Fired PCUP chief rejects corruption allegation

ABS-CBN News

Posted at Dec 13 2017 10:22 AM | Updated as of Dec 13 2017 04:31 PM

MANILA - Sacked Presidential Commission on the Urban Poor (PCUP) Chairman Terry Ridon rejected Wednesday claims of corruption but said he respects President Rodrigo Duterte's decision to fire him and other commissioners of the agency.

Ridon said their firing was "an affirmation of the resolve of the President" to remove any official with a mere "whiff of corruption."

"We reject it, but we respect the President’s decision," he told ANC's Headstart.

In a speech last Friday, Duterte said he would fire an entire commission over anomalies involving its officials and personnel.

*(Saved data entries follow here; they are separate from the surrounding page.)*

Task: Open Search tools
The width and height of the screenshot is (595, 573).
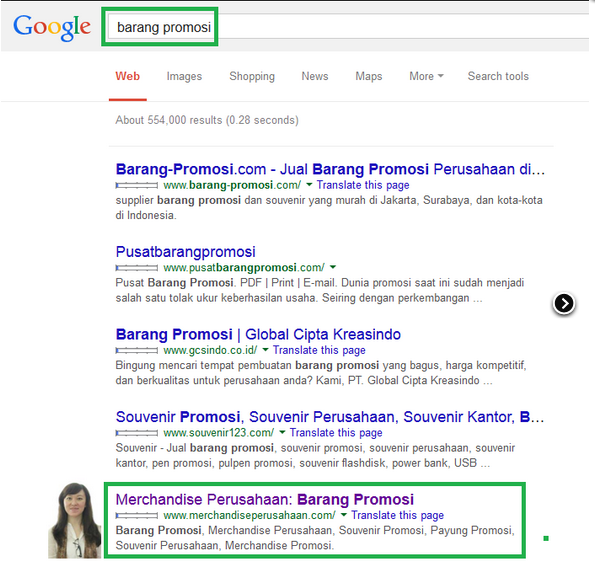Action: coord(498,76)
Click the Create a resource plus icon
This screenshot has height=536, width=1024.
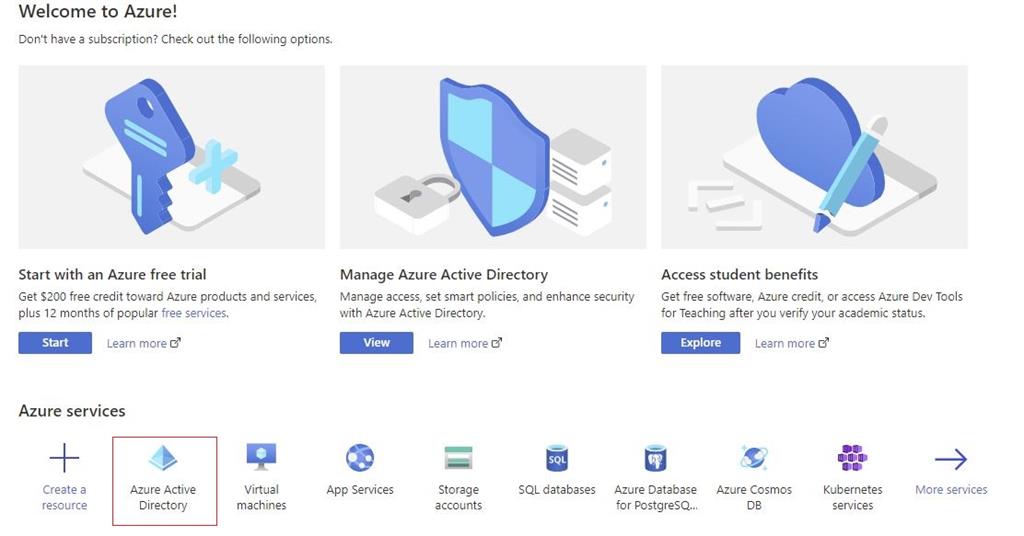coord(64,458)
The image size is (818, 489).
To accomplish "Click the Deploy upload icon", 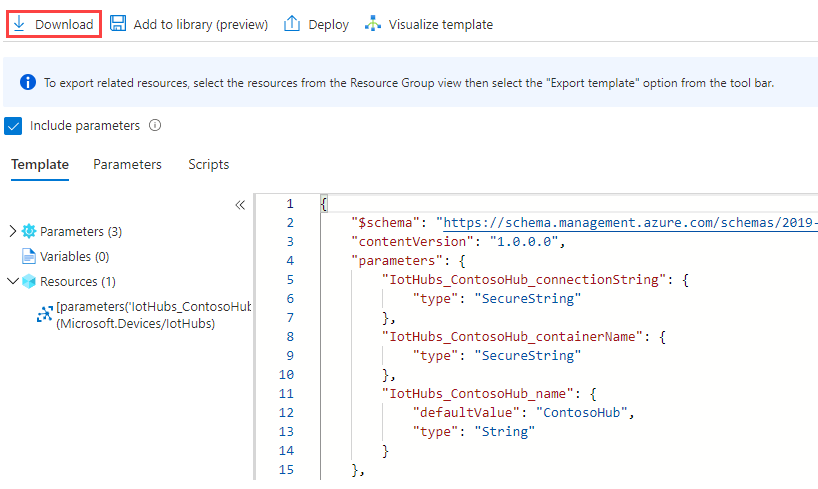I will (x=292, y=24).
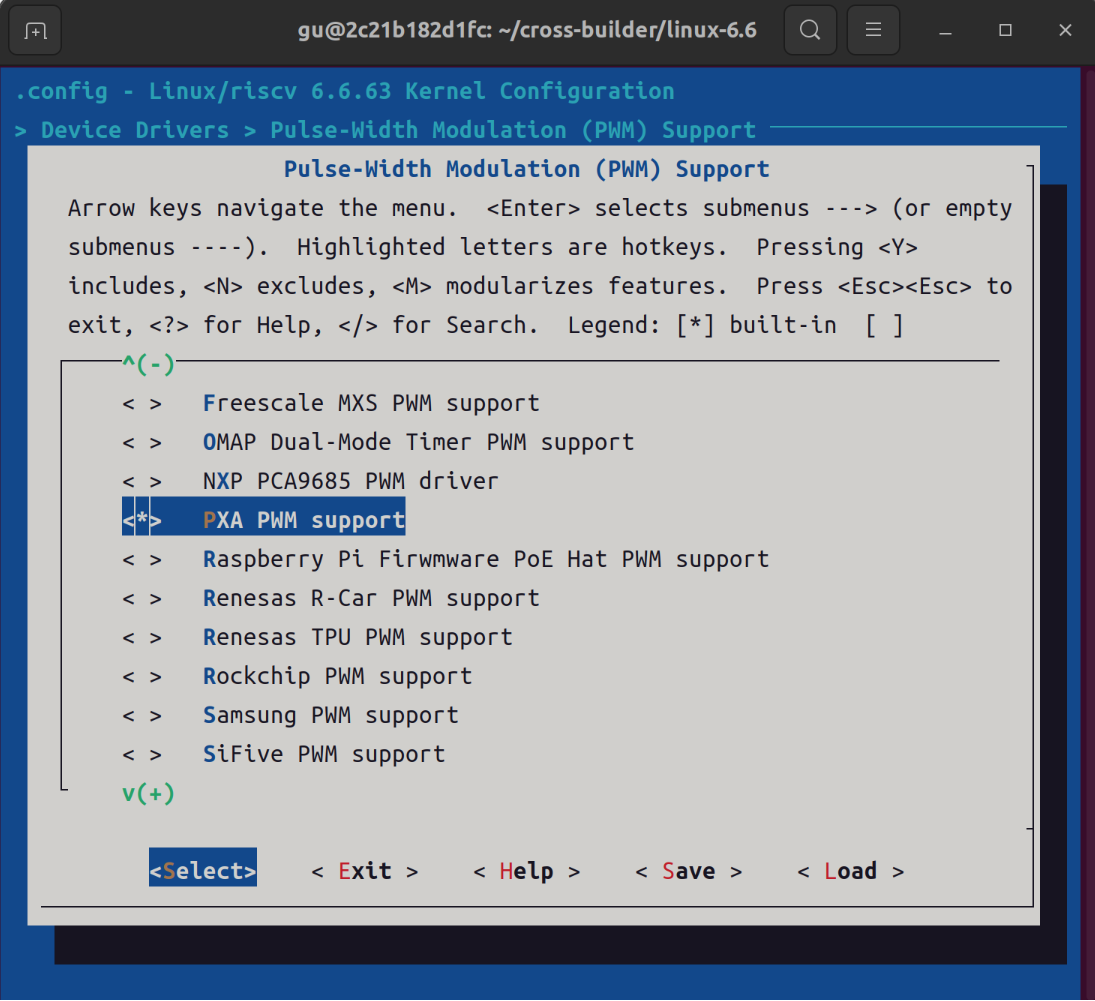Click the Exit button
Viewport: 1095px width, 1001px height.
click(x=365, y=871)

On Tuesday, Presidential Spokesperson Harry Roque Jr. announced that the President decided to fire the PCUP's top officials because they failed to meet as a collegial body and had been going on “unnecessary junkets.” 

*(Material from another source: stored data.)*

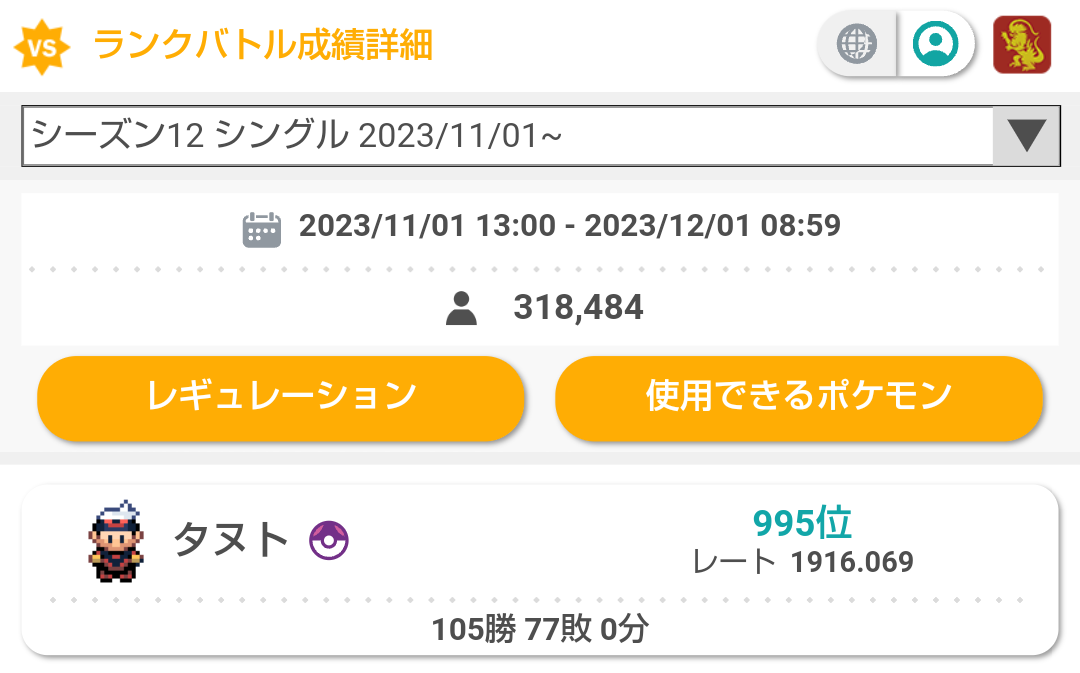Select the タヌト player result card
Image resolution: width=1080 pixels, height=673 pixels.
[x=540, y=570]
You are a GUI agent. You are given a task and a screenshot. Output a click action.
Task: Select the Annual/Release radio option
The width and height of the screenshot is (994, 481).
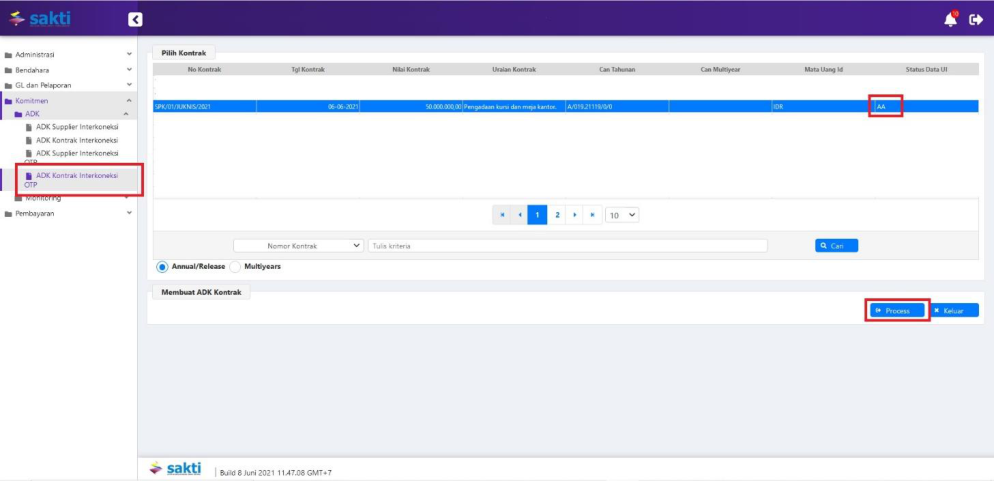[x=162, y=267]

“We are serious about the drive against corruption in government and this latest decision of the President…prove beyond doubt the President is very serious in his anti-corruption campaign,” he told reporters.

Ridon said Roque was "incorrect" in claiming this, adding that Duterte never mentioned corruption in any of his speeches regarding the firing.

Ridon, a former lawmaker associated with the radical Left, said the President may have been misinformed because all of his travels were legitimate and were even recommended by the Office of the Cabinet Secretary.

"I think it is clear in all the travel authorities that probably he was misinformed…that we had gone on junkets, that we have undertaken all these trips without authority from the President," he said in the interview.

In a Facebook post, Ridon shared authorization letters signed by acting Deputy Executive Secretaries Michael Ong and Ryan Alvin Acosta for the foreign trips and memos from the Department of Foreign Affairs showing that he was part of delegations of public officials.

 

In the interview, he again defended his trips, saying these were sent by other agencies and were never solicited by the agency.

"If there is an actual invitation and it is relevant to our agency, I don’t think there is a reason for us to reject such invitation particularly because these are state-led invitations, meaning there needs to have actual representation be government," he said.